Лубков: Я бы предпочитал говорить не о коммунистическом, а о традиционном русском соборном начале как основе для здоровой национальной экономики и самосознания. Но во всяком случае установка наших либерал-реформаторов на личное материальное преуспевание, «квалифицированное потребление» у нас не проходит. Национальная и культурная матрица — иная.

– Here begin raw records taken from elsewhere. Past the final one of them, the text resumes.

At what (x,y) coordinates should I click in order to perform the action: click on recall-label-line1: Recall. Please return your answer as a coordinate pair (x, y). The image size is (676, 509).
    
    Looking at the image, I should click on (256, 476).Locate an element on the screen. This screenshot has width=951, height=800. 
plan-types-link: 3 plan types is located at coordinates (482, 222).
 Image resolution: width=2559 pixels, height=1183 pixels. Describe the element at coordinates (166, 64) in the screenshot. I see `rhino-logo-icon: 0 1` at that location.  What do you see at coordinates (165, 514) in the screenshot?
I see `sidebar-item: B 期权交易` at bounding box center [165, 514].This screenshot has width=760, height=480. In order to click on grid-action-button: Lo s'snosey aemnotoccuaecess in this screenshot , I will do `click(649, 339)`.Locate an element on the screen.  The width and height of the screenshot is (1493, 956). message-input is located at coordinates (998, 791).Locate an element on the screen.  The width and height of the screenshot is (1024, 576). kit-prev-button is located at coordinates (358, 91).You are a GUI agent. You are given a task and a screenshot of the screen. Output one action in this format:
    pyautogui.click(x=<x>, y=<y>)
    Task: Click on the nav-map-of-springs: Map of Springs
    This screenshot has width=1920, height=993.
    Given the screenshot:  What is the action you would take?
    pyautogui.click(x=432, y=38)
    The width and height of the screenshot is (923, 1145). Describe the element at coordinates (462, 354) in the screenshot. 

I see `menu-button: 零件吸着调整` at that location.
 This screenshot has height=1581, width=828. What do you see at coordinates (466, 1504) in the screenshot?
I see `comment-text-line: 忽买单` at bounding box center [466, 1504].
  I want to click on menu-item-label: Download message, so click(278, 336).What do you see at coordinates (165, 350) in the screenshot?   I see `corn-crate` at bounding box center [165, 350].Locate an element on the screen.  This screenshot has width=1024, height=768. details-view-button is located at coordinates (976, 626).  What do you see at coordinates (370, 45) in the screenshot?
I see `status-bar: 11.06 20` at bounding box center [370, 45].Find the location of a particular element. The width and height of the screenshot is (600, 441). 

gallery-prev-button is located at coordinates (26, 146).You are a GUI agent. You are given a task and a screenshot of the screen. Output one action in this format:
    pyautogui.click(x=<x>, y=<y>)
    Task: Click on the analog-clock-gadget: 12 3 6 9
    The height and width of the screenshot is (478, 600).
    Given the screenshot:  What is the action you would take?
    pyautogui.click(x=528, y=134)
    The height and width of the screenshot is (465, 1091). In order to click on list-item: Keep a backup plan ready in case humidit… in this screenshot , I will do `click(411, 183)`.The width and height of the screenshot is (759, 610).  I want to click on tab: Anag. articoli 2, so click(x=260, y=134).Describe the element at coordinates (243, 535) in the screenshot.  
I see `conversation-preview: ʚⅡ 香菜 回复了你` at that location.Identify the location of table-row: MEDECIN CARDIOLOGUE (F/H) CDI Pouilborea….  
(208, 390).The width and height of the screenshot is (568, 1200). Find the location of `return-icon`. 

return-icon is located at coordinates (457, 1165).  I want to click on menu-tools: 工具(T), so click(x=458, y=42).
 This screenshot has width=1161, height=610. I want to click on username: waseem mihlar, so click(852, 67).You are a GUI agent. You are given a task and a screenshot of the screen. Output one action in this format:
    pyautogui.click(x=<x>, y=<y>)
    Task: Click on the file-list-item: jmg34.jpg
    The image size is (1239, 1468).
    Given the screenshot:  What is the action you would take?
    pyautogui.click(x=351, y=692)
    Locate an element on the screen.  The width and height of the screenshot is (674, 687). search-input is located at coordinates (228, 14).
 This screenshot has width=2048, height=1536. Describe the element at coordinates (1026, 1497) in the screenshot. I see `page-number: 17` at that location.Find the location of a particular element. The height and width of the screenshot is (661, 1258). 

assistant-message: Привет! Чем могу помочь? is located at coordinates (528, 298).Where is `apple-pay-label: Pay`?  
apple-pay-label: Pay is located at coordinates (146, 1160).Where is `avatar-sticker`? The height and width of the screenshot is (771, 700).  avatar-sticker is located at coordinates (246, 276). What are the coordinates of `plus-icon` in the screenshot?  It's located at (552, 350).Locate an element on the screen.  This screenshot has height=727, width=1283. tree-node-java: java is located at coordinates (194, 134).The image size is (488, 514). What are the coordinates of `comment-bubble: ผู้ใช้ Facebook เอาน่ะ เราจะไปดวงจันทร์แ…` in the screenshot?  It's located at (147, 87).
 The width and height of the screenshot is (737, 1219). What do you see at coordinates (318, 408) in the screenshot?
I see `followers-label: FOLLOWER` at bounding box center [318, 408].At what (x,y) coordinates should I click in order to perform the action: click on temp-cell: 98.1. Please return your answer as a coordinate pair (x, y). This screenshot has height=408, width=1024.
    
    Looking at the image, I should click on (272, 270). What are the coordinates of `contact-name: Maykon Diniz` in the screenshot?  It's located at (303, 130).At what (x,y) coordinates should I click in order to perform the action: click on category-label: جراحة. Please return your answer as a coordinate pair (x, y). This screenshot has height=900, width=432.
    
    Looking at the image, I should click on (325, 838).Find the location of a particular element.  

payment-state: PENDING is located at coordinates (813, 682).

Болотин: В феврале 1917-го произошло отвержение русского народа от самодержавия, оно было отторгнуто как мистическая сила, на которую можно было бы опереться в совместном государственном творчестве. Однако не зря православные старцы пророчествовали о возрождении монархии в России в последние времена. Вот единственно органичная для нас форма правления. В этом смысле убиенные государи — и Александр II, и Николай II с семьей — те священные жертвы, которые еще дадут свой плод в грядущей Святой Руси...

Перевезенцев: Отмечу исторический парадокс: проблемы России начала XX века были порождены фантастической успешностью реформ Александра Освободителя и Александра Миротворца. Главное завоевание — резкое улучшение жизни народа, вызвавшее небывалый демографический взрыв: всего за 56 лет население страны увеличилось на 95 млн человек — почти в 2,5 раза! При этом треть составляли люди до 30 лет. Вот и появились новые проблемы: нехватка земли в деревне, резкий рост числа городских жителей, рабочий вопрос, огромная масса буйной молодежи… Царское правительство в какой-то момент перестало успевать реагировать на собственные достижения. Плюс к тому, как уже отмечали коллеги, недоверие к своему народу… Итог — трагедия революции. Верхам нельзя уповать на сиюминутные политические «рейтинги». В 1913–1914 годах у самодержца он был запредельно высокий. Но совсем скоро, по выражению Василия Розанова, власть «слиняла» за три дня. То же самое случилось потом и с Советским Союзом.